Kerwin Mathews starred as Barnaby Cross, an associate professor of parapsychology who moonlighted as an investigator of all things supernatural. The plot of the pilot episode saw Barnaby trying to solve a mysterious murder. Diana Van der Vlis played his assistant, Cassandra, who was a hypnotist.

“The Ghostbreaker” was one of six pilots NBC tested on air during the opening week of the 1967-1968 season. The network hoped to use viewer reaction and ratings to help determine whether to pick up any of the pilots as mid-season replacements or for the 1968-1969 season.


6 Comments

  • James Ryan says:

    ““The Ghostbreaker” was one of six pilots NBC tested on air during the opening week of the 1967-1968 season. The network hoped to use viewer reaction and ratings to help determine whether to pick up any of the pilots as mid-season replacements or for the 1968-1969 season.”

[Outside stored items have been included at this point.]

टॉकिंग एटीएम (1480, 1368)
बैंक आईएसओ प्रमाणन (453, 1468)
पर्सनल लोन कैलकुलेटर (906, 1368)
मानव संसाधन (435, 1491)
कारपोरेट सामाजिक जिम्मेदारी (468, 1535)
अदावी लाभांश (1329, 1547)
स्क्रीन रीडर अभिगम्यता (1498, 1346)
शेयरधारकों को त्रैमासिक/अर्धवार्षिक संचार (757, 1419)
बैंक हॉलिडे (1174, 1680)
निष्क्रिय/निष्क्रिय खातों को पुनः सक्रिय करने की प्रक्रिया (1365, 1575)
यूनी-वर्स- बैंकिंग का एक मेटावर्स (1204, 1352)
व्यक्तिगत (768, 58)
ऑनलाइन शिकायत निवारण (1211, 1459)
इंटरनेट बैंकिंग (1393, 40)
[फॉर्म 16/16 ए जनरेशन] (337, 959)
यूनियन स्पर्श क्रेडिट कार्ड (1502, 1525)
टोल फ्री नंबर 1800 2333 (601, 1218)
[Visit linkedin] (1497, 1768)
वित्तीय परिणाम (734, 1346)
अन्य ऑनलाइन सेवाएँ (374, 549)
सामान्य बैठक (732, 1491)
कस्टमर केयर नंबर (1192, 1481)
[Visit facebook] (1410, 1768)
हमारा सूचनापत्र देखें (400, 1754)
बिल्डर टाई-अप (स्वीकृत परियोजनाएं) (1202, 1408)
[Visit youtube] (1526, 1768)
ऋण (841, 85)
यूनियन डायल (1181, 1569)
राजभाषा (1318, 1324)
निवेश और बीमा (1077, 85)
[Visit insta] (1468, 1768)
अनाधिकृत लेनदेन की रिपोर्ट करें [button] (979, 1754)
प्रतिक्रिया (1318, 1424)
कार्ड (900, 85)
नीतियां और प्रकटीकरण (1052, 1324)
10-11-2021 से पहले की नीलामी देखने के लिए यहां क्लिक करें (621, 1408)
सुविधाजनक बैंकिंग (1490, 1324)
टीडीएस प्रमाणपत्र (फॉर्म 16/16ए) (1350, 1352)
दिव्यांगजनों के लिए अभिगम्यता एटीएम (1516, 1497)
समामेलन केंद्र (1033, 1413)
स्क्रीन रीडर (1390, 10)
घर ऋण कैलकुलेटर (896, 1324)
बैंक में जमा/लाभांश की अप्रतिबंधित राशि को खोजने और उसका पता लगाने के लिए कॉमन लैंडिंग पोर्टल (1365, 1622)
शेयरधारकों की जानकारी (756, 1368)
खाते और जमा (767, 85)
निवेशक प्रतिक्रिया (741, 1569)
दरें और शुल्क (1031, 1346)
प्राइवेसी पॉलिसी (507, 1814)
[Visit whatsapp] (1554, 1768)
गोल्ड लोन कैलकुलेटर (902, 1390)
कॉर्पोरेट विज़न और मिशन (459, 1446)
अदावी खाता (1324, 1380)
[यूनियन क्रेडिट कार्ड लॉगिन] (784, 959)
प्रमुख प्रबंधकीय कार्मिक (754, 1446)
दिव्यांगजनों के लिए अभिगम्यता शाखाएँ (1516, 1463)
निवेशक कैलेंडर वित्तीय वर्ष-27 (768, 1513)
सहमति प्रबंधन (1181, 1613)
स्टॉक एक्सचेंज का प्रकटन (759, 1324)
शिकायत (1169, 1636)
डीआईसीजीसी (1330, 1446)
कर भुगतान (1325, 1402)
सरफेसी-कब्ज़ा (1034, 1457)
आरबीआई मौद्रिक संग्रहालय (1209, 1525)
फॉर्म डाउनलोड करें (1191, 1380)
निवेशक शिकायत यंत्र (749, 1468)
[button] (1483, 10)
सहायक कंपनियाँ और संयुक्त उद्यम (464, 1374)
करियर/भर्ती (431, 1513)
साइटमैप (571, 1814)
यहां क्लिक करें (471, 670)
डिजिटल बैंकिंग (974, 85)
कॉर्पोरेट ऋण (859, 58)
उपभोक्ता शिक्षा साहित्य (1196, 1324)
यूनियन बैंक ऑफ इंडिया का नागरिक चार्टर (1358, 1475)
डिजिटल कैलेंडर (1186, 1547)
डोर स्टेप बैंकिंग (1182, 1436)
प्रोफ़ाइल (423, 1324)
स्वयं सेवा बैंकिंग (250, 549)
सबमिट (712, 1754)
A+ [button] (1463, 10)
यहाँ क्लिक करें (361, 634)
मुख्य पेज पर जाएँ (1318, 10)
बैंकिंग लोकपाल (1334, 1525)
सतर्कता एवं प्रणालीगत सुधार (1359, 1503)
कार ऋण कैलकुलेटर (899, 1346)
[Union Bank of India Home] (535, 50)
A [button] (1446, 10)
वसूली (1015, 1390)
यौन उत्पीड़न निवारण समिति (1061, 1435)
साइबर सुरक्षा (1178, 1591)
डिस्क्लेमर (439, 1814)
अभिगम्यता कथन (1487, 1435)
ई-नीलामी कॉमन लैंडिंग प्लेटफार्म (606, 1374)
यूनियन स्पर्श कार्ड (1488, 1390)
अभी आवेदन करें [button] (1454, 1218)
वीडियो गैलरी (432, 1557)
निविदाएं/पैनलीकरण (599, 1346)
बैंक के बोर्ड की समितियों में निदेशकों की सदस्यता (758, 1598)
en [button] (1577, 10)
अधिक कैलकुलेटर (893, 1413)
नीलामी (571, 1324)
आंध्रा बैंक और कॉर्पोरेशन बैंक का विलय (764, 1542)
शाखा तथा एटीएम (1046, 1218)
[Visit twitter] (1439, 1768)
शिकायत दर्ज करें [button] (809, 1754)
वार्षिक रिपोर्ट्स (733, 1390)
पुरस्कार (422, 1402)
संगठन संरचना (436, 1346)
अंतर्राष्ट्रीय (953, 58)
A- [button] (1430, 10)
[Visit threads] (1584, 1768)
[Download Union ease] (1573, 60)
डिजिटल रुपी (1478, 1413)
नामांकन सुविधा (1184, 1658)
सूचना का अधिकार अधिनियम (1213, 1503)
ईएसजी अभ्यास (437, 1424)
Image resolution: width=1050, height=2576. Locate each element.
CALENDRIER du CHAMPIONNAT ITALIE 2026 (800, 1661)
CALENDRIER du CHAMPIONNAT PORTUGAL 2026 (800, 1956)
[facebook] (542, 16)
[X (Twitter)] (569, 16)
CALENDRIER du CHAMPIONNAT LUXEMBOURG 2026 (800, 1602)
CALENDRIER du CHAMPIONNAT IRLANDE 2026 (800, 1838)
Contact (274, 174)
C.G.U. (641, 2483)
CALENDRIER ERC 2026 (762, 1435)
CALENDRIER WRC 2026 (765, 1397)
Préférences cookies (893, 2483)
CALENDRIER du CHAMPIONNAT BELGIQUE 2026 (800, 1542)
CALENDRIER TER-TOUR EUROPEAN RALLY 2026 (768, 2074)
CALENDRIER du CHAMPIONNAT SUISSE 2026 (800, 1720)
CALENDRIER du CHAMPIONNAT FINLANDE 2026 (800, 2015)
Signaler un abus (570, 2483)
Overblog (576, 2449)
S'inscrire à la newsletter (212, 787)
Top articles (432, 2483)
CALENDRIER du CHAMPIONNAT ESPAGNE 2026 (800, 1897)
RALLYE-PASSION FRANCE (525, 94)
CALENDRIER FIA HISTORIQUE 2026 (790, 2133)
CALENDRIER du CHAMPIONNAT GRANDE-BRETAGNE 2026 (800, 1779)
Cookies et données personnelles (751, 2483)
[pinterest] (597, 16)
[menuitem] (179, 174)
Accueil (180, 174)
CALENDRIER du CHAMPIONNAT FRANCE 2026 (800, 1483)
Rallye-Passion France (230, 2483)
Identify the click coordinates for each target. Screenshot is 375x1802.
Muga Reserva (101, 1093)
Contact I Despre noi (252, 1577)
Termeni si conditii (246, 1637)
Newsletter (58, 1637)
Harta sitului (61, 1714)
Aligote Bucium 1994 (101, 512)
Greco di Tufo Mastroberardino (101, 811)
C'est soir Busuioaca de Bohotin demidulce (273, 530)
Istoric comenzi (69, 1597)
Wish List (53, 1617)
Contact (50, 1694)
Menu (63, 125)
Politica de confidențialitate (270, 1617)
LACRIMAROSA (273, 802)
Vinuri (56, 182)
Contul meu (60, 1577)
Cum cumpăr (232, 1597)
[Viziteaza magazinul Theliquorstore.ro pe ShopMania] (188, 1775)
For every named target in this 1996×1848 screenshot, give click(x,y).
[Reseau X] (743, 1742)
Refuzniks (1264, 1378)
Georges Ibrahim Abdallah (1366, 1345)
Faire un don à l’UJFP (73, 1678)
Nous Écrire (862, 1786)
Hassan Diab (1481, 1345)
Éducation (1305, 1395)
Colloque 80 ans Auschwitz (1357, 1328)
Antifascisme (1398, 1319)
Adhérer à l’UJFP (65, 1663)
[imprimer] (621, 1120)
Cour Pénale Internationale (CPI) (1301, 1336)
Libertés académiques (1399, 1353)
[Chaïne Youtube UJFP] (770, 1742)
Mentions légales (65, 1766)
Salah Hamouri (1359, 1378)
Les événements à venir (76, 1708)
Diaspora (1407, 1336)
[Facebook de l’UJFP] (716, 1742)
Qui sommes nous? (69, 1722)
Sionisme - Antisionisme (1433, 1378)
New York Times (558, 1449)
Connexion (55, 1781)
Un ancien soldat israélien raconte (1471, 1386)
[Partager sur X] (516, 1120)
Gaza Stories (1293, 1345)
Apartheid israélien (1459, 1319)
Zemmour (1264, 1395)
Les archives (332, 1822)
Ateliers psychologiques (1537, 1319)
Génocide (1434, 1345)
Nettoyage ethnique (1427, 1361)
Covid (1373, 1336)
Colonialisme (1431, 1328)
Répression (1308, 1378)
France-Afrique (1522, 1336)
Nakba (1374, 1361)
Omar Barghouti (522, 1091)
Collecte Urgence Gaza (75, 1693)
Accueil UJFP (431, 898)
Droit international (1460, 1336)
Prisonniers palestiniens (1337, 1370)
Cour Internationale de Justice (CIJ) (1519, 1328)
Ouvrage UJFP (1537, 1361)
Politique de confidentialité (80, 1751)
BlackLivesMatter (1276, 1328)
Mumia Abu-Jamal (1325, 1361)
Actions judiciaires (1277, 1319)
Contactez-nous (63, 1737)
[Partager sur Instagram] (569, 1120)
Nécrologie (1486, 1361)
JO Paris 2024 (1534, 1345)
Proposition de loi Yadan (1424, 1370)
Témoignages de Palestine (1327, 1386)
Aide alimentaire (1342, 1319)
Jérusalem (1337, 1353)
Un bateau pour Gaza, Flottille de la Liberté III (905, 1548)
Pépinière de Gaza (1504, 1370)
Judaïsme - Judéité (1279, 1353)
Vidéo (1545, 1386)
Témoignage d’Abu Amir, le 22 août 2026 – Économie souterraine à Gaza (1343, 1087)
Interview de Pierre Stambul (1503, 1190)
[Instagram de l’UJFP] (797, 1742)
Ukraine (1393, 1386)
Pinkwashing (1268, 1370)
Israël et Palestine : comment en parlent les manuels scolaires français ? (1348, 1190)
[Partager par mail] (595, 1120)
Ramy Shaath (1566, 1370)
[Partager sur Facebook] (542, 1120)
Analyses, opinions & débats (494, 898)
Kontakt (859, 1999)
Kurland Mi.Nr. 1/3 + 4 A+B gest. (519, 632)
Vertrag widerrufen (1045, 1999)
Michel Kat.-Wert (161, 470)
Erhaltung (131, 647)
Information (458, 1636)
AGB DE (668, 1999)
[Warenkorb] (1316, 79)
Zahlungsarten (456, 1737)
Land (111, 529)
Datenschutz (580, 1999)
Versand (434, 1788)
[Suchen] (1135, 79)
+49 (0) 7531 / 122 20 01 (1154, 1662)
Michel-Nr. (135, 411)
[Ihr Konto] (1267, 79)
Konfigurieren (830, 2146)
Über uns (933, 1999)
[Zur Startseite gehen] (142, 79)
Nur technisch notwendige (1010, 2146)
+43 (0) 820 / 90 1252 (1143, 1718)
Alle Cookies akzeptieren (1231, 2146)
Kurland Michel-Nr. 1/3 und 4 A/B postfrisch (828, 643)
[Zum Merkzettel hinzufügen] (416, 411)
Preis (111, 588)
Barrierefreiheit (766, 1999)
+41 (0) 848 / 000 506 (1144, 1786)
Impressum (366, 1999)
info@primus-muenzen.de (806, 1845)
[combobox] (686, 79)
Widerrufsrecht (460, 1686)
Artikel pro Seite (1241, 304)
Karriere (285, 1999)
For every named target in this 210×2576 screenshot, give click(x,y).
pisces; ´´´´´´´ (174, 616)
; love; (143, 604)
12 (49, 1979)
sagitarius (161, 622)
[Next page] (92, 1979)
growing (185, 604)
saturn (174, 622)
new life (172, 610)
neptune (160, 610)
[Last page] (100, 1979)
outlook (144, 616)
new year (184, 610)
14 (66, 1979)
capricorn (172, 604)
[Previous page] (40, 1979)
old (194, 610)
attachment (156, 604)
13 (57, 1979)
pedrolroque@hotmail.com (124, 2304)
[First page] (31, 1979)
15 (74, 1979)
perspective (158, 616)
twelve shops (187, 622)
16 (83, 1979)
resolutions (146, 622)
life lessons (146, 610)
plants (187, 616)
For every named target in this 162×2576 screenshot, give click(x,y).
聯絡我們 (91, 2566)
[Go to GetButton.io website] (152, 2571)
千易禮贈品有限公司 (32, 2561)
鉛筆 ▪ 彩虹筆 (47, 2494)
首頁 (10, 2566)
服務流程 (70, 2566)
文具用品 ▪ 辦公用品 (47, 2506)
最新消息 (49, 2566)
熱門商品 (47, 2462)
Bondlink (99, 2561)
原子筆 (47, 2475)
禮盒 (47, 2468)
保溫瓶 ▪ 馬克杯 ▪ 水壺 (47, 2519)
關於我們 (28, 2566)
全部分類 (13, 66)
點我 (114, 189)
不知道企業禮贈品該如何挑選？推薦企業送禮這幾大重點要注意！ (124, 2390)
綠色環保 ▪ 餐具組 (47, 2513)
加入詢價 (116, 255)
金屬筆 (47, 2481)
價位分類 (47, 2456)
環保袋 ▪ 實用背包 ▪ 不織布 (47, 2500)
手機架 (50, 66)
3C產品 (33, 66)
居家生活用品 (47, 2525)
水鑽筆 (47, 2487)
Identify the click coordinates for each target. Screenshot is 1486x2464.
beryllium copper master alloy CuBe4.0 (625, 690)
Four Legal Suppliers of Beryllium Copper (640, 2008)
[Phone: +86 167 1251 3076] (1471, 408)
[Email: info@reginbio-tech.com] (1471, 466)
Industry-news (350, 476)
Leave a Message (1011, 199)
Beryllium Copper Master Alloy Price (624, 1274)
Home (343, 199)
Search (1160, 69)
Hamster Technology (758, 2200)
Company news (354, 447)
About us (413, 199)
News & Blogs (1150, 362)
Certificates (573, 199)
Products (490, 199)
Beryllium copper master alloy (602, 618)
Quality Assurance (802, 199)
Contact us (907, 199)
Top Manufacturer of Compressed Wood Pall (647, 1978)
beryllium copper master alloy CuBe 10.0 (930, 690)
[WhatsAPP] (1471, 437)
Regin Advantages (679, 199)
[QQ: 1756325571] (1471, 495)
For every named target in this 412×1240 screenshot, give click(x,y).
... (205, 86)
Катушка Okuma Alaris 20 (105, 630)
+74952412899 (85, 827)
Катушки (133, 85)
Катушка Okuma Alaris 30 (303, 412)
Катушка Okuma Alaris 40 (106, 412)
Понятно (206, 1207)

    Were any actually chosen out of that experiment? Did any of these get a mid-season pick-up?

    • Robert says:

      No, none of the pilots were picked up. Here’s a list of all six:

      Tuesday, September 5th, 1967
      “Li’l Abner”
      “Sheriff Who?”

      Friday, September 8th, 1967
      “The Hardy Boys”
      “The Ghostbtreaker”
      “Police Story”
      “Three for Danger”

      Two additional pilots aired on Saturday, September 9th (“Weekend” and “Campo 44”) but both were no longer under consideration as potential weekly series.

  • Mike Doran says:

    I remember seeing “The Ghostbreaker” when it first aired.
    It was a whodunit; the board members of a Big Corporation were getting bumped off, apparently by the late founder thereof.
    Diana van der Vlis was Kerwin Mathews’s assistant – who was a hypnotist.
    The third possible regular was a cop, played by Norman Fell.
    Margaret Hamilton’s character was the housekeeper of the late founder, who claimed to be a medium.
    Everybody else was a suspect (in alphabetical order):
    Richard Anderson
    Orson Bean
    Larry Blyden
    Michael Constantine
    Anne Jeffreys
    Kevin McCarthy
    Richard Ney
    A couple of these were dispatched during the hour (the one who got it in the teaser was actually kind of spectacular), but Mathews nailed the actual culprit, who turned out to be non-ghostly.
    Anyway, as noted, it didn’t sell, so there too.

    • Robert says:

      Thanks for the detailed recollection, Mike.

    • Gregory Frost says:

      I saw the same show, and you remember it in much better detail than I; but your description’s exactly as I recall. The soundtrack John Williams composed is now available, and listening to it conjures up the show immediately.
      According to IMDB it had been filmed a few years earlier and shelved, which I find odd, as I’d always thought it was a pilot for a show that wasn’t picked up (and more’s the pity).

  • Patrick McNamara says:

    TV shows brought to you by alcohol and cigarettes. Beer ads are still on TV but there’s not much in the way of hard liquor ads.